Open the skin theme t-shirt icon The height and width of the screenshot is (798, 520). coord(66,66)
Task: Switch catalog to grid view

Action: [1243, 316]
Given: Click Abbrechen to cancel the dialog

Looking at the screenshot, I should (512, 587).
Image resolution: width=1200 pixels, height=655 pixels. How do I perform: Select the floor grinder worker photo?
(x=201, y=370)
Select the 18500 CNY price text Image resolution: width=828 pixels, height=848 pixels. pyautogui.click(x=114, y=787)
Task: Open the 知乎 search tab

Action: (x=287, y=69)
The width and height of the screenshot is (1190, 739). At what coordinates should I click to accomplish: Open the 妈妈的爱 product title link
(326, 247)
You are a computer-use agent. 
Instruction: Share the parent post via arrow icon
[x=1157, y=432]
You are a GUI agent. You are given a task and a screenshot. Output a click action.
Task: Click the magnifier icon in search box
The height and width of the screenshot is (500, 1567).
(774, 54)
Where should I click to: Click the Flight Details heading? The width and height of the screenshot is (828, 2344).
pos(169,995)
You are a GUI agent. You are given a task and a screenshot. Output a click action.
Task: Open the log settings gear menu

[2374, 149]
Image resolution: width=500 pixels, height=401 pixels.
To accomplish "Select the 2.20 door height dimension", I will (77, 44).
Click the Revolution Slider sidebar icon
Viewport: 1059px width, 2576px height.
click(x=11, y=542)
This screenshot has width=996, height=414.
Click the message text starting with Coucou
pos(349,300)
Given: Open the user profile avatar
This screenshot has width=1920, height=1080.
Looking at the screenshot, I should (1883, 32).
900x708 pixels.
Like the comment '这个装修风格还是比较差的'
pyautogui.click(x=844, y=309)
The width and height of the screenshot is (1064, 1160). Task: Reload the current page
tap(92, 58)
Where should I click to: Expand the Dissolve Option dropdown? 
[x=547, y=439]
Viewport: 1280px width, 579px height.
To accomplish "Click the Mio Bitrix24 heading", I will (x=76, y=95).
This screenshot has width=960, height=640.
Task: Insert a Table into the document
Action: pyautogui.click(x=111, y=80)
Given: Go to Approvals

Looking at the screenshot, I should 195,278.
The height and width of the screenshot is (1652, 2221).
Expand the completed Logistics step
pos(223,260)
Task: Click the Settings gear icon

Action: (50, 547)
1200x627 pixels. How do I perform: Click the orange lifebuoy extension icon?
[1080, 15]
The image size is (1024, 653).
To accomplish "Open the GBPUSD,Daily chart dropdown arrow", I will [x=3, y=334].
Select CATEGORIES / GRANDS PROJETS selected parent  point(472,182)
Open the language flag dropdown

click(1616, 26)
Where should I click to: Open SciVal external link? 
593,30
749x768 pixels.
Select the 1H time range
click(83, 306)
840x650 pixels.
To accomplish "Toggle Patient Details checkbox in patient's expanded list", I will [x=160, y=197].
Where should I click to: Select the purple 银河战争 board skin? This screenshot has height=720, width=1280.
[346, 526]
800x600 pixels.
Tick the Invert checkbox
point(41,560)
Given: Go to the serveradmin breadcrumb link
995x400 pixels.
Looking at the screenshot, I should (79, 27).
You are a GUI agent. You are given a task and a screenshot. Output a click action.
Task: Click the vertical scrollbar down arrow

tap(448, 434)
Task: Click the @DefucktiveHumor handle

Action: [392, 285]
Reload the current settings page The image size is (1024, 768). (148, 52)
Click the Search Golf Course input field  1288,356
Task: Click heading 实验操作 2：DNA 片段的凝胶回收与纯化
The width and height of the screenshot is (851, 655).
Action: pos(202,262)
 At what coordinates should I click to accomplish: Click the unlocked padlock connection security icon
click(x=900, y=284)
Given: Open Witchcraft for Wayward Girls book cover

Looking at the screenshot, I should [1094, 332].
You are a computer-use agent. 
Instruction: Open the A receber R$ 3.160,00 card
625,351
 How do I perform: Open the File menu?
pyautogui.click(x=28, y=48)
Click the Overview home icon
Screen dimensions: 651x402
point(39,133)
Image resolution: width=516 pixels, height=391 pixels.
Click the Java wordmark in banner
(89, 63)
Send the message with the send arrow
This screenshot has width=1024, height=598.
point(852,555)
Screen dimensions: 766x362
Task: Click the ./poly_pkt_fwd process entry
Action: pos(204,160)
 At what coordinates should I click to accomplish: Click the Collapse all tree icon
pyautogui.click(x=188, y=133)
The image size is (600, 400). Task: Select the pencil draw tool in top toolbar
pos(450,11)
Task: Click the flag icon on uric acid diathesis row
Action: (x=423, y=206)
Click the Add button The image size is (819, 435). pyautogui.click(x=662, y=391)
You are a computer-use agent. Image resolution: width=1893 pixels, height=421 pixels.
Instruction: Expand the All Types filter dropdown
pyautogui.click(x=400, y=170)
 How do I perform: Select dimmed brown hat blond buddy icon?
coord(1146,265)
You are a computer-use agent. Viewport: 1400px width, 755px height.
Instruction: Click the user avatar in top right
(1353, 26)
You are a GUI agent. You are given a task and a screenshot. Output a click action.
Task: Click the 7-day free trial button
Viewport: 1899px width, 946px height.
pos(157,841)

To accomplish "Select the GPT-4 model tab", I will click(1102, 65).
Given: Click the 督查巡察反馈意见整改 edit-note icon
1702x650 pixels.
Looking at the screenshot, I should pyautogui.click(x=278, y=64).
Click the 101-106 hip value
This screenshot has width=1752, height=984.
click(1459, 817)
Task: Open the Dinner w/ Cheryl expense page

..............................

### REQUIRED WORK
Each record above should be returned exactly as it appears.

### ANSWER TO THIS PROBLEM
Open the skin theme t-shirt icon The height and width of the screenshot is (798, 520). coord(66,66)
Task: Switch catalog to grid view

Action: [1243, 316]
Given: Click Abbrechen to cancel the dialog

Looking at the screenshot, I should (512, 587).
Image resolution: width=1200 pixels, height=655 pixels. How do I perform: Select the floor grinder worker photo?
(x=201, y=370)
Select the 18500 CNY price text Image resolution: width=828 pixels, height=848 pixels. pyautogui.click(x=114, y=787)
Task: Open the 知乎 search tab

Action: (x=287, y=69)
The width and height of the screenshot is (1190, 739). At what coordinates should I click to accomplish: Open the 妈妈的爱 product title link
(326, 247)
You are a computer-use agent. 
Instruction: Share the parent post via arrow icon
[x=1157, y=432]
You are a GUI agent. You are given a task and a screenshot. Output a click action.
Task: Click the magnifier icon in search box
The height and width of the screenshot is (500, 1567).
(774, 54)
Where should I click to: Click the Flight Details heading? The width and height of the screenshot is (828, 2344).
pos(169,995)
You are a GUI agent. You are given a task and a screenshot. Output a click action.
Task: Open the log settings gear menu

[2374, 149]
Image resolution: width=500 pixels, height=401 pixels.
To accomplish "Select the 2.20 door height dimension", I will (77, 44).
Click the Revolution Slider sidebar icon
Viewport: 1059px width, 2576px height.
click(x=11, y=542)
This screenshot has width=996, height=414.
Click the message text starting with Coucou
pos(349,300)
Given: Open the user profile avatar
This screenshot has width=1920, height=1080.
Looking at the screenshot, I should (1883, 32).
900x708 pixels.
Like the comment '这个装修风格还是比较差的'
pyautogui.click(x=844, y=309)
The width and height of the screenshot is (1064, 1160). Task: Reload the current page
tap(92, 58)
Where should I click to: Expand the Dissolve Option dropdown? 
[x=547, y=439]
Viewport: 1280px width, 579px height.
To accomplish "Click the Mio Bitrix24 heading", I will (x=76, y=95).
This screenshot has width=960, height=640.
Task: Insert a Table into the document
Action: pyautogui.click(x=111, y=80)
Given: Go to Approvals

Looking at the screenshot, I should 195,278.
The height and width of the screenshot is (1652, 2221).
Expand the completed Logistics step
pos(223,260)
Task: Click the Settings gear icon

Action: (50, 547)
1200x627 pixels. How do I perform: Click the orange lifebuoy extension icon?
[1080, 15]
The image size is (1024, 653).
To accomplish "Open the GBPUSD,Daily chart dropdown arrow", I will [x=3, y=334].
Select CATEGORIES / GRANDS PROJETS selected parent  point(472,182)
Open the language flag dropdown

click(1616, 26)
Where should I click to: Open SciVal external link? 
593,30
749x768 pixels.
Select the 1H time range
click(83, 306)
840x650 pixels.
To accomplish "Toggle Patient Details checkbox in patient's expanded list", I will [x=160, y=197].
Where should I click to: Select the purple 银河战争 board skin? This screenshot has height=720, width=1280.
[346, 526]
800x600 pixels.
Tick the Invert checkbox
point(41,560)
Given: Go to the serveradmin breadcrumb link
995x400 pixels.
Looking at the screenshot, I should (79, 27).
You are a GUI agent. You are given a task and a screenshot. Output a click action.
Task: Click the vertical scrollbar down arrow

tap(448, 434)
Task: Click the @DefucktiveHumor handle

Action: [392, 285]
Reload the current settings page The image size is (1024, 768). (148, 52)
Click the Search Golf Course input field  1288,356
Task: Click heading 实验操作 2：DNA 片段的凝胶回收与纯化
The width and height of the screenshot is (851, 655).
Action: pos(202,262)
 At what coordinates should I click to accomplish: Click the unlocked padlock connection security icon
click(x=900, y=284)
Given: Open Witchcraft for Wayward Girls book cover

Looking at the screenshot, I should [1094, 332].
You are a computer-use agent. 
Instruction: Open the A receber R$ 3.160,00 card
625,351
 How do I perform: Open the File menu?
pyautogui.click(x=28, y=48)
Click the Overview home icon
Screen dimensions: 651x402
point(39,133)
Image resolution: width=516 pixels, height=391 pixels.
Click the Java wordmark in banner
(89, 63)
Send the message with the send arrow
This screenshot has width=1024, height=598.
point(852,555)
Screen dimensions: 766x362
Task: Click the ./poly_pkt_fwd process entry
Action: pos(204,160)
 At what coordinates should I click to accomplish: Click the Collapse all tree icon
pyautogui.click(x=188, y=133)
The image size is (600, 400). Task: Select the pencil draw tool in top toolbar
pos(450,11)
Task: Click the flag icon on uric acid diathesis row
Action: (x=423, y=206)
Click the Add button The image size is (819, 435). pyautogui.click(x=662, y=391)
You are a computer-use agent. Image resolution: width=1893 pixels, height=421 pixels.
Instruction: Expand the All Types filter dropdown
pyautogui.click(x=400, y=170)
 How do I perform: Select dimmed brown hat blond buddy icon?
coord(1146,265)
You are a computer-use agent. Viewport: 1400px width, 755px height.
Instruction: Click the user avatar in top right
(1353, 26)
You are a GUI agent. You are given a task and a screenshot. Output a click action.
Task: Click the 7-day free trial button
Viewport: 1899px width, 946px height.
pos(157,841)

To accomplish "Select the GPT-4 model tab", I will click(1102, 65).
Given: Click the 督查巡察反馈意见整改 edit-note icon
1702x650 pixels.
Looking at the screenshot, I should pyautogui.click(x=278, y=64).
Click the 101-106 hip value
This screenshot has width=1752, height=984.
click(1459, 817)
Task: Open the Dinner w/ Cheryl expense page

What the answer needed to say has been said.